Quote verbatim the part of the items that opens with the line containing "Revision (718, 64)" and closes with the line containing "center [225, 1350].", including both of those lines.

[Collection entries]

%%

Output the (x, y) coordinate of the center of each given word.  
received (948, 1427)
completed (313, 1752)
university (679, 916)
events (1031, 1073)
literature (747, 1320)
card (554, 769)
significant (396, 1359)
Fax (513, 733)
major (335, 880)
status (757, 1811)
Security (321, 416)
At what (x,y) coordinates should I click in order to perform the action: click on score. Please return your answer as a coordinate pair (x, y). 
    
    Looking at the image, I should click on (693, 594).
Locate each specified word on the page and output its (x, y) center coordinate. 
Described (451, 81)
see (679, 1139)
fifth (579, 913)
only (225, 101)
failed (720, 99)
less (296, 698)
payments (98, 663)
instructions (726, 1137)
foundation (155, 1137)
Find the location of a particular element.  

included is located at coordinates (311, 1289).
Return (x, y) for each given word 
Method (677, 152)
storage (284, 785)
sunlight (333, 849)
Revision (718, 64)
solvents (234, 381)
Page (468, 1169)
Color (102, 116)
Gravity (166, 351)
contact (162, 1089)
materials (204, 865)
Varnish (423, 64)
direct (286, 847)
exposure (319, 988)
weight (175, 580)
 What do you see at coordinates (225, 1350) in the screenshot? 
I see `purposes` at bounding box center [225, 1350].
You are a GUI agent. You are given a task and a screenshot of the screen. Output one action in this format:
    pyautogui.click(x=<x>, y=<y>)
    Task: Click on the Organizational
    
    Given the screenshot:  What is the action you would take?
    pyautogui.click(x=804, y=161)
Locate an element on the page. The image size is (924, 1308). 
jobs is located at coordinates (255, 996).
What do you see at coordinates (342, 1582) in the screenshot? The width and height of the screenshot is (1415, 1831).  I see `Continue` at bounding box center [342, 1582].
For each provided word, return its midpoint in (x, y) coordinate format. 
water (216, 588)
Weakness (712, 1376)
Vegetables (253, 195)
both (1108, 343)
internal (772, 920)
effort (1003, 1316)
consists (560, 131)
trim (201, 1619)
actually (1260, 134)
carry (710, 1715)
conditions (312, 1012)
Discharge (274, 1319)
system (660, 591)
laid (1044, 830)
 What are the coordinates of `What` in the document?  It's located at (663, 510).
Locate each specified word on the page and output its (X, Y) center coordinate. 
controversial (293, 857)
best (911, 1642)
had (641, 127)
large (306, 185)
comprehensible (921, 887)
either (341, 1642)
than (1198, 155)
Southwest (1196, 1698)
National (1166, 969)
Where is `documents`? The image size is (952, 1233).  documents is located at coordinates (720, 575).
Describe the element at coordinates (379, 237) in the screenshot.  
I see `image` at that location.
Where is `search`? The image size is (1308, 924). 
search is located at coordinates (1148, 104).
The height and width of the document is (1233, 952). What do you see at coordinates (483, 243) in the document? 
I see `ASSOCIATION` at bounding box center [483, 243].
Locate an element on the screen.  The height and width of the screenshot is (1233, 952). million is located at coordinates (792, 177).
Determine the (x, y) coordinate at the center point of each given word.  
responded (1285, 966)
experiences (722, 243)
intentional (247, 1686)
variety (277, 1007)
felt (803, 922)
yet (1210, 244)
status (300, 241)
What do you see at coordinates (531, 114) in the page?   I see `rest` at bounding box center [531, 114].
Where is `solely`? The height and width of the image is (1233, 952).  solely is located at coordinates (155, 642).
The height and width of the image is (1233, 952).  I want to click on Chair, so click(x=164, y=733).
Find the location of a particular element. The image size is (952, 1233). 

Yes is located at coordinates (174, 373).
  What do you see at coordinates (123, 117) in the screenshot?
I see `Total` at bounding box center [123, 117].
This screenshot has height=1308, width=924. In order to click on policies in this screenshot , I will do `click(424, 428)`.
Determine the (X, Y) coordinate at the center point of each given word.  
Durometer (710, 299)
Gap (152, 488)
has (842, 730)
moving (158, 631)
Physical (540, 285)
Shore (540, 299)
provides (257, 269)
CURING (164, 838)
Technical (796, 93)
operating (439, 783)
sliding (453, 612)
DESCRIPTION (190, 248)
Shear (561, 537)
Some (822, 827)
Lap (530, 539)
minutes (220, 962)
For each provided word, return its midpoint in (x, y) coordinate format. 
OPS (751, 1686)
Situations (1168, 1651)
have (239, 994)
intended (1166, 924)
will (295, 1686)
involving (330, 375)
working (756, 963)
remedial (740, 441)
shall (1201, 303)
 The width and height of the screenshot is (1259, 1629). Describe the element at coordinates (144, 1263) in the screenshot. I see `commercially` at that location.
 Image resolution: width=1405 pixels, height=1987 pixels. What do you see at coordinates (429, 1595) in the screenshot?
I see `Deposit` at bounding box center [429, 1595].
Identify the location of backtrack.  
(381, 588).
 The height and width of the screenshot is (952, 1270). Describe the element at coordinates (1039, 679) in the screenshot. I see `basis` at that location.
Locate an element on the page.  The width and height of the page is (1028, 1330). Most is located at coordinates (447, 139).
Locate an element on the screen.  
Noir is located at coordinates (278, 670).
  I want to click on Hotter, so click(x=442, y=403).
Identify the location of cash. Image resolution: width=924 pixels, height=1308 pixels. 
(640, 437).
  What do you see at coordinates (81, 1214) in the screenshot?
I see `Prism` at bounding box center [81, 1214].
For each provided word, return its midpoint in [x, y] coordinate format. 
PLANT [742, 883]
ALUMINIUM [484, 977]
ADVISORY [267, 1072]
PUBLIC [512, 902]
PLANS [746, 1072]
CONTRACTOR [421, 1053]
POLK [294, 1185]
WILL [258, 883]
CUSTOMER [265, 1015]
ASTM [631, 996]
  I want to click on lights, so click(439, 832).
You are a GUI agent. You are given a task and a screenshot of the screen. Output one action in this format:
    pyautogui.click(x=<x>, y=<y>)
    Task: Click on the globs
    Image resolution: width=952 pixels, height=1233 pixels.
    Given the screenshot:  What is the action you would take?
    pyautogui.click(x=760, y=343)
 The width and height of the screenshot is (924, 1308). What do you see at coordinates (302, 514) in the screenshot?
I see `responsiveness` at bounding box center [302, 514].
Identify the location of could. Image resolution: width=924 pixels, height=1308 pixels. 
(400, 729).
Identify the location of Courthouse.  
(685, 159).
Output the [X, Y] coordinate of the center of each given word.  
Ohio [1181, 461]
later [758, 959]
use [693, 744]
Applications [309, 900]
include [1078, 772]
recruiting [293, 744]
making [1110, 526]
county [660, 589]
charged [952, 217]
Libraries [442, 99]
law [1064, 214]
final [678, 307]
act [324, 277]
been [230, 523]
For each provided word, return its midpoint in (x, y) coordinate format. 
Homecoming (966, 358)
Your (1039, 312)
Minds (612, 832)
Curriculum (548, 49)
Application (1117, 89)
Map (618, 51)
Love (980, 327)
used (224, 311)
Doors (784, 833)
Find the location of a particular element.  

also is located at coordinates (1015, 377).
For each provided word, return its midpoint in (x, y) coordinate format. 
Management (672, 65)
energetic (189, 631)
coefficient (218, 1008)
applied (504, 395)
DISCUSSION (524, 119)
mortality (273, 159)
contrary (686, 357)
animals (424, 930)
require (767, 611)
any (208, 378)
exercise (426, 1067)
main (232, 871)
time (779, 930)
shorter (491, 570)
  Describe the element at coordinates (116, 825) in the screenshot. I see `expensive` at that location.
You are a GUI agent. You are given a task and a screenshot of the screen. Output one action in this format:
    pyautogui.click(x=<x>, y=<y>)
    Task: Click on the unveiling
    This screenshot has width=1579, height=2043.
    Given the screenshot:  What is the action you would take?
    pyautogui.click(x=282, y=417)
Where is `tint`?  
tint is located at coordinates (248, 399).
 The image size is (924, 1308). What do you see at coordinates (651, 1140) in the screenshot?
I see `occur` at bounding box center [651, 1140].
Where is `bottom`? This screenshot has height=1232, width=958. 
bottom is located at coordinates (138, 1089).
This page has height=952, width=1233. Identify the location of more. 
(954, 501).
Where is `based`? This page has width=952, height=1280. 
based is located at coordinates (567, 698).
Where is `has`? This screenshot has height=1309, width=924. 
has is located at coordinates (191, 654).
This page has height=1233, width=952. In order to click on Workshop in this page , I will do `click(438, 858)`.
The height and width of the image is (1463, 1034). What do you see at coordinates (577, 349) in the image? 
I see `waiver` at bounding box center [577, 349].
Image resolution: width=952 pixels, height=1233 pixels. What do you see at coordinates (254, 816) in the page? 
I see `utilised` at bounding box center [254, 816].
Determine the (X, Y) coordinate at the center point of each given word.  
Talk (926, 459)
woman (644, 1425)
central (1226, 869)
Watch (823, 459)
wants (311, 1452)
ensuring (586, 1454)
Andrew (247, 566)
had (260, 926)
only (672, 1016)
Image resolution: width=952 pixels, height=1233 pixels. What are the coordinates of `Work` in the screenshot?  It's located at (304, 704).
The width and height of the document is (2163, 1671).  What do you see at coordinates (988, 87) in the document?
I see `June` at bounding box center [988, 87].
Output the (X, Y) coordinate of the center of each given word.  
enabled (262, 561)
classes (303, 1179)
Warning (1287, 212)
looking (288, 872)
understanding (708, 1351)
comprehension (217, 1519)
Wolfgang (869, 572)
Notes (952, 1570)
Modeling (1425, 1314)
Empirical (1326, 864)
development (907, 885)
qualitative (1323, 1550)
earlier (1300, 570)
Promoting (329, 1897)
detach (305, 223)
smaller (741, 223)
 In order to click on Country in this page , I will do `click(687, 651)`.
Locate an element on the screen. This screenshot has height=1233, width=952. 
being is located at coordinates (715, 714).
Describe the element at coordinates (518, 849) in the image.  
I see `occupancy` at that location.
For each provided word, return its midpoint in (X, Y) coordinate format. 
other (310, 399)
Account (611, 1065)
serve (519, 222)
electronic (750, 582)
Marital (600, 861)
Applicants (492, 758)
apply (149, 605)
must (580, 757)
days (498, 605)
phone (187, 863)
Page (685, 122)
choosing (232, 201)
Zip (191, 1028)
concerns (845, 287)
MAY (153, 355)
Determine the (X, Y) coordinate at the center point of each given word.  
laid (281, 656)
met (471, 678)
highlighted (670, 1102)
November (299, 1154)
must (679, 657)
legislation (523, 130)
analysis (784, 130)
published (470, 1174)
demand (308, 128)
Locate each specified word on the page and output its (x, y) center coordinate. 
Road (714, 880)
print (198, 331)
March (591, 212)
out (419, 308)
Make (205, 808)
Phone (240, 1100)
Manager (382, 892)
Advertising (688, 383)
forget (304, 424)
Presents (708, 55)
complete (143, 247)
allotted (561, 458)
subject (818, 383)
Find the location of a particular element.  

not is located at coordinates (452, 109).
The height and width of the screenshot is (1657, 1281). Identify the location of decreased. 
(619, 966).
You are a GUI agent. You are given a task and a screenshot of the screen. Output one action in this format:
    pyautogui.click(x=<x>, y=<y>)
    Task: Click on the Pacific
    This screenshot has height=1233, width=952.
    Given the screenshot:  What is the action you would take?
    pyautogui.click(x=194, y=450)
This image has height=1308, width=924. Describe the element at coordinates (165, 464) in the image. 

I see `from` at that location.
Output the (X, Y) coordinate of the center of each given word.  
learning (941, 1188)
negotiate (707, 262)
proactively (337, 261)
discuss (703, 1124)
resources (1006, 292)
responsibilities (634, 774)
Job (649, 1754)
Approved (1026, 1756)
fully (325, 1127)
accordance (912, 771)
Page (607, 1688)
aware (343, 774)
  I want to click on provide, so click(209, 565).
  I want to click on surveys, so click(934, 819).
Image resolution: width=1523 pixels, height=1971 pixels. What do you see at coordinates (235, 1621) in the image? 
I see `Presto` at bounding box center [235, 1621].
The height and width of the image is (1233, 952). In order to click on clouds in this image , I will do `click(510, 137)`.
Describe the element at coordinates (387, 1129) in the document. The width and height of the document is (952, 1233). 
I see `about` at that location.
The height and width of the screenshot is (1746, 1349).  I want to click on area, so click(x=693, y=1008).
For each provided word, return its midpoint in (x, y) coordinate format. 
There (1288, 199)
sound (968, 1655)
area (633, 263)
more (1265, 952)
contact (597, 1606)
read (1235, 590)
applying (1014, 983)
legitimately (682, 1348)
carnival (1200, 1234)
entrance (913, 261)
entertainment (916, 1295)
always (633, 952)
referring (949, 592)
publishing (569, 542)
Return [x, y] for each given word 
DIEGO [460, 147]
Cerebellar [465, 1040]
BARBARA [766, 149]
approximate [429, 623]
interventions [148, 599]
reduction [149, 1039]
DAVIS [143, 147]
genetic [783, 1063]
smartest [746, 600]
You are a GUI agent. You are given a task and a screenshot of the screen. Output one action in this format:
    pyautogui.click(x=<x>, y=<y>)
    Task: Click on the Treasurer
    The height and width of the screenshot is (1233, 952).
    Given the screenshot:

%%

• Reply:
Revision (718, 64)
solvents (234, 381)
Page (468, 1169)
Color (102, 116)
Gravity (166, 351)
contact (162, 1089)
materials (204, 865)
Varnish (423, 64)
direct (286, 847)
exposure (319, 988)
weight (175, 580)
 What do you see at coordinates (225, 1350) in the screenshot? 
I see `purposes` at bounding box center [225, 1350].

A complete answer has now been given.